Veteran actor Ian McKellen, who plays washed-up but lovable theatre cat Gus in the new musical fantasy Cats, has reacted angrily to the backlash to the first trailer for the movie.
When the first teaser clip for the film, which also stars Judi Dench, Idris Elba, Taylor Swift, Rebel Wilson and Jason Derulo, was released last July, cinemas-goers got their claws out, describing the look of new movie as "creepy" and "nightmarish".
After the online outcry, director Tom Hooper ordered a redesign of the CGI human-cat hybrids but McKellen says he can't understand the negative reaction.
"I thought that reaction was absolutely ludicrous," McKellen (80) told RTÉ Entertainment during an interview in London. "How on earth could they judge a film from the trailer? You can’t!
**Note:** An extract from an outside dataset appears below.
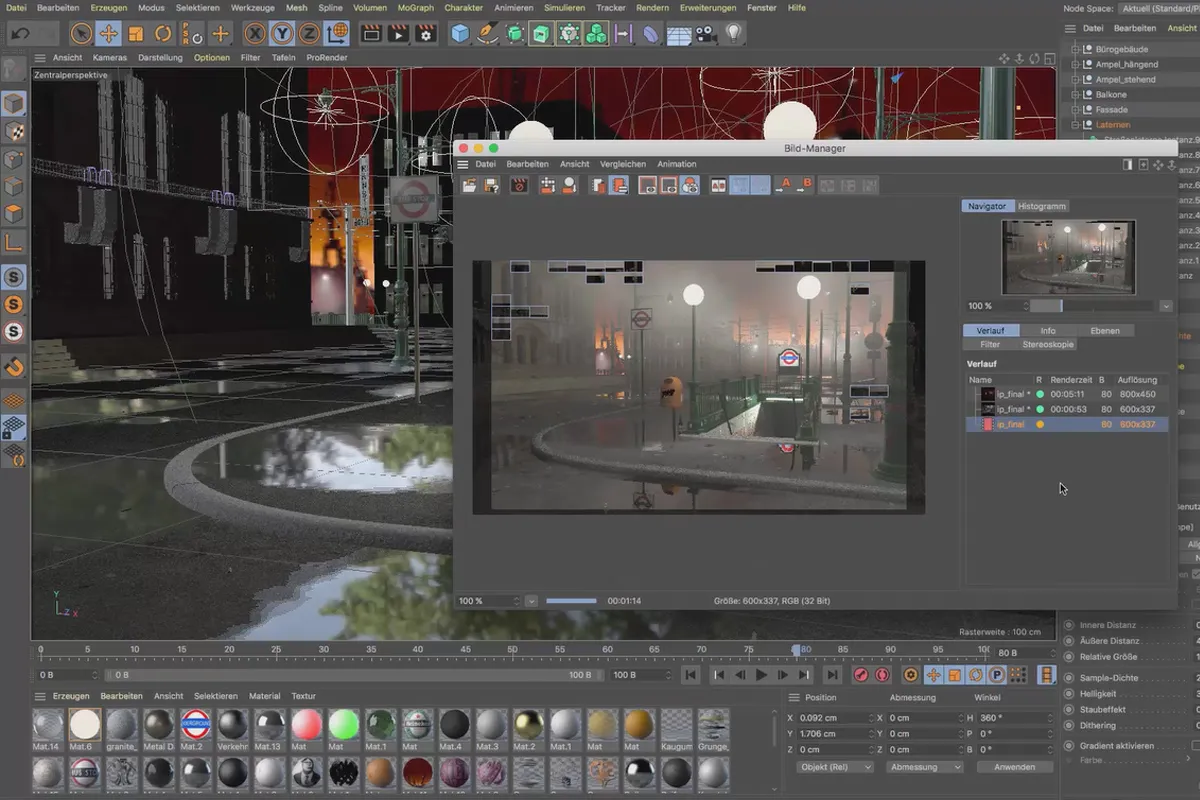Switch to the Histogramm tab

(x=1041, y=206)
I have seen the film and I can tell those doubters who’ve only seen snippets of a trailer that they’re absolutely wrong and if they don’t agree with me, then keep away!

He added: "There are plenty of people who love cats and plenty of people who love dancing and plenty people who love Judi Dench and Taylor Swift and the rest of the cast. They got it wrong and they’ll be proved wrong, this is an absolute classic I think."
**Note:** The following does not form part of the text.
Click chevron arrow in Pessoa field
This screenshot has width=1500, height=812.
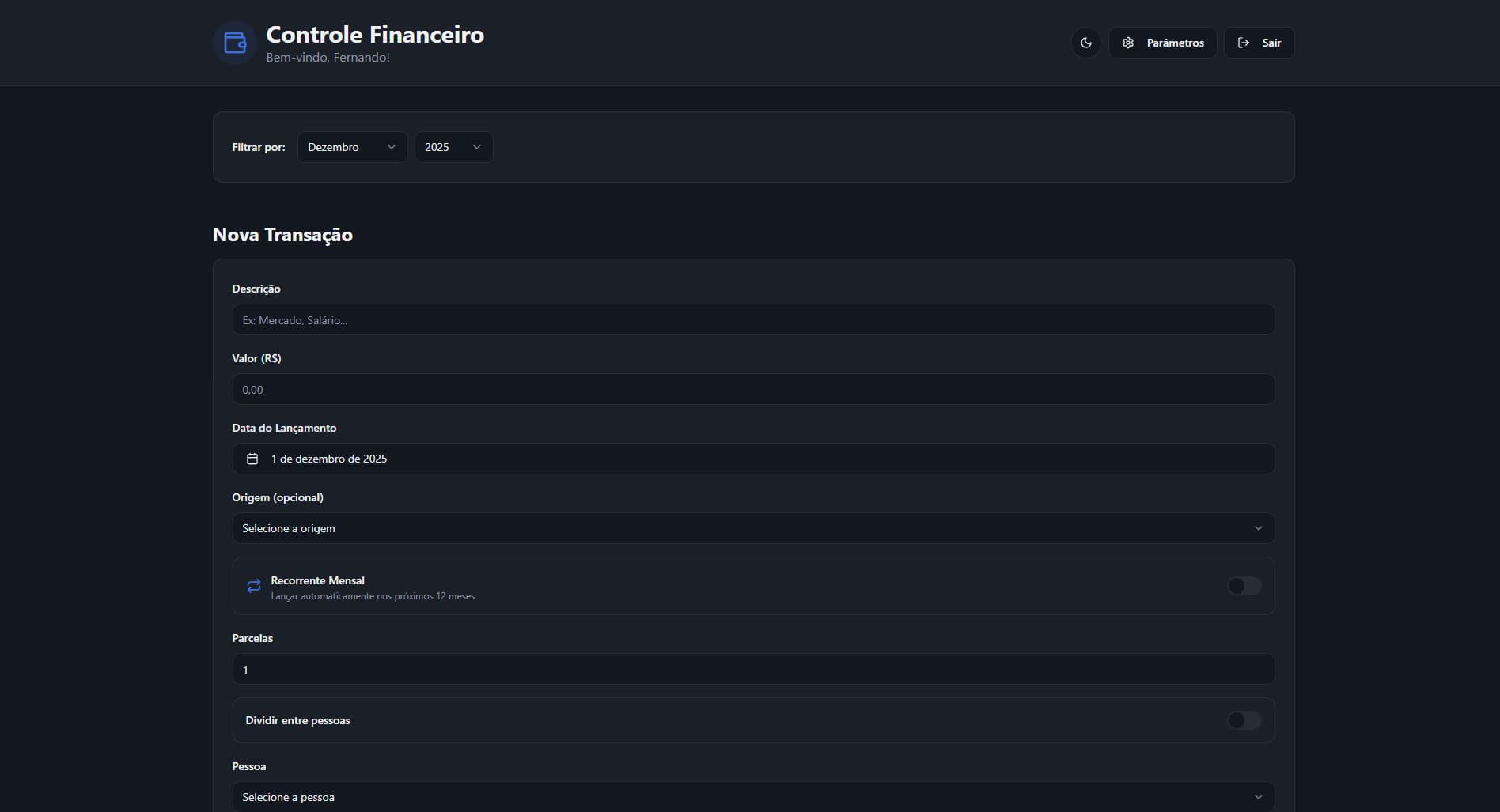coord(1258,797)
The new movie, which is out this Friday, is an adaptation of Andrew Lloyd-Webber’s 1981 stage musical of Cats, which was in turn based on TS Eliot’s 1939 collection of whimsical poems, Old Possum's Book of Practical Cats.
The all-star cast also includes Elba as the villainous Macavity, newcomer Francesca Hayward as ingenue cat Victoria, and an appearance by well-known cat lover Taylor Swift as the seductive Bombalurina.
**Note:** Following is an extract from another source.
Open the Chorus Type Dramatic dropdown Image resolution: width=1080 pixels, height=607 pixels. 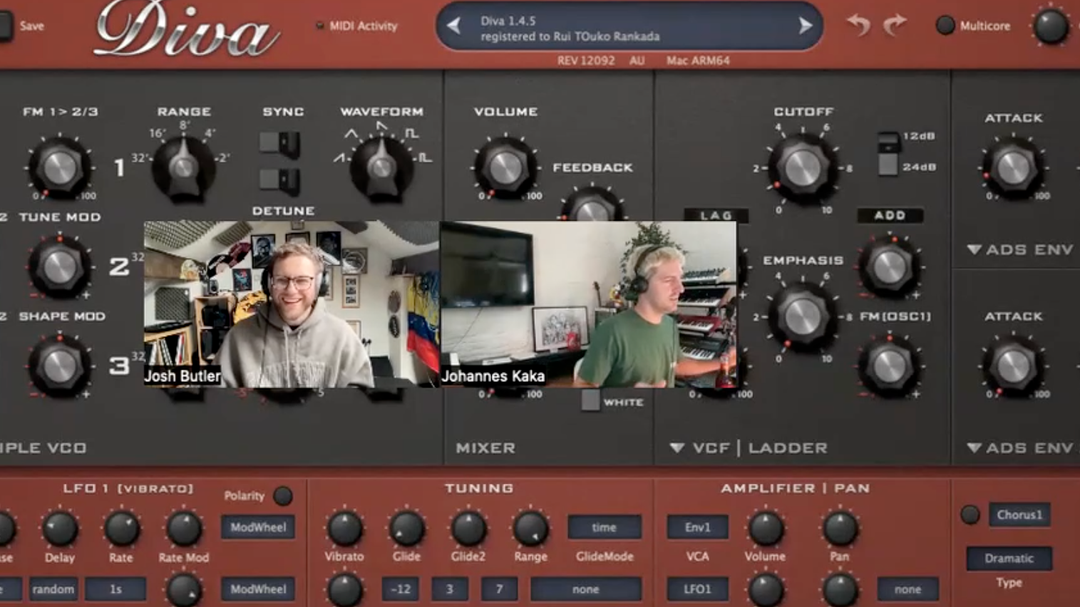pyautogui.click(x=1008, y=558)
The whole motley crew of London street cats are known as the Jellicles and all are competing in song and dance to win a chance to escape to escape the back alleys and travel to the refuge of the Heaviside Layer.
Starring alongside McKellen in the movie is his lifelong friend Judi Dench (85), who plays wise elder cat Old Deuteronomy. The pair have worked together numerous times over the years so surely they have a shorthand with each other by now.
"Do we have a shorthand?" Dench said, turning to McKellen. "Oh, you mean, `you're not going to do that, are you?’ It would be lovely to do play wouldn’t it?" he replied. "It would be heaven," said Dench. "Preferably on the radio so we didn’t have to learn the lines. We could make it up. Improv!"